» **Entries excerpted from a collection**
* Begin *
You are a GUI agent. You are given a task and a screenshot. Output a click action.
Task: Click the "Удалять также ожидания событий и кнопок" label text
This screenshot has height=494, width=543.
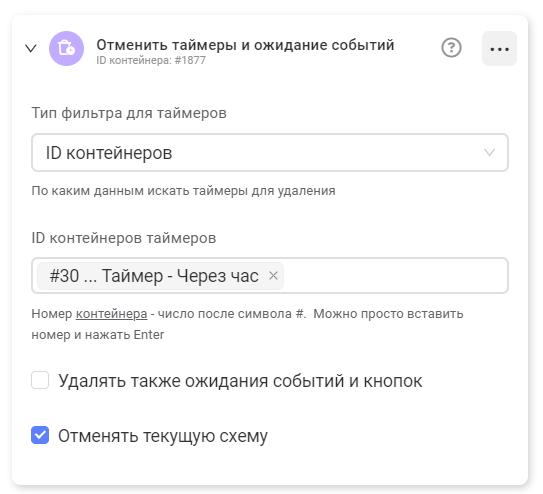click(x=240, y=381)
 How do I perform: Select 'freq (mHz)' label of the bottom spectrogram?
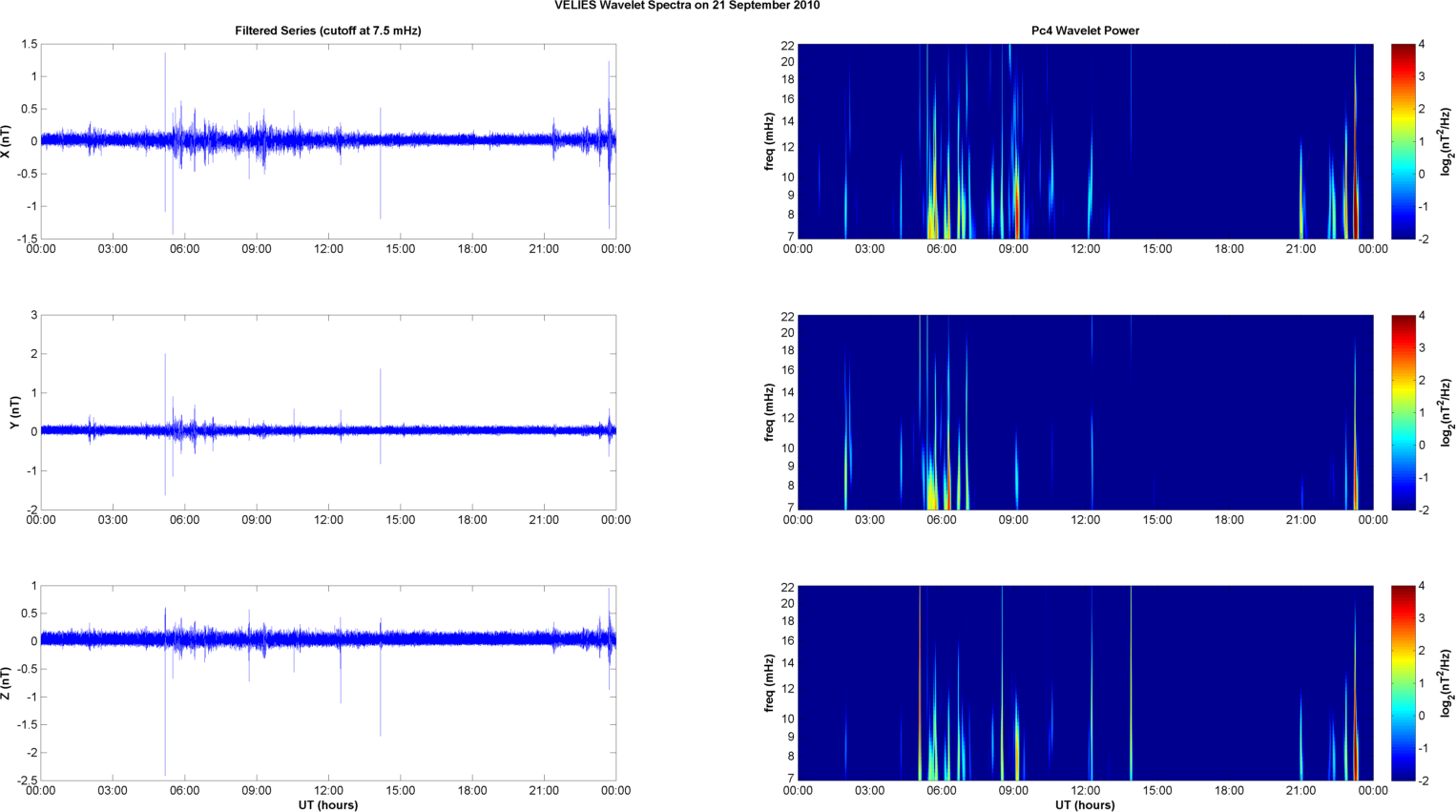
* End *
Copy out every line of text from the entries above, word for word, and leave the pictures out.

» **Task answer**
You are a GUI agent. You are given a task and a screenshot. Output a click action.
Task: Click the "Удалять также ожидания событий и кнопок" label text
This screenshot has height=494, width=543.
click(x=240, y=381)
 How do I perform: Select 'freq (mHz)' label of the bottom spectrogram?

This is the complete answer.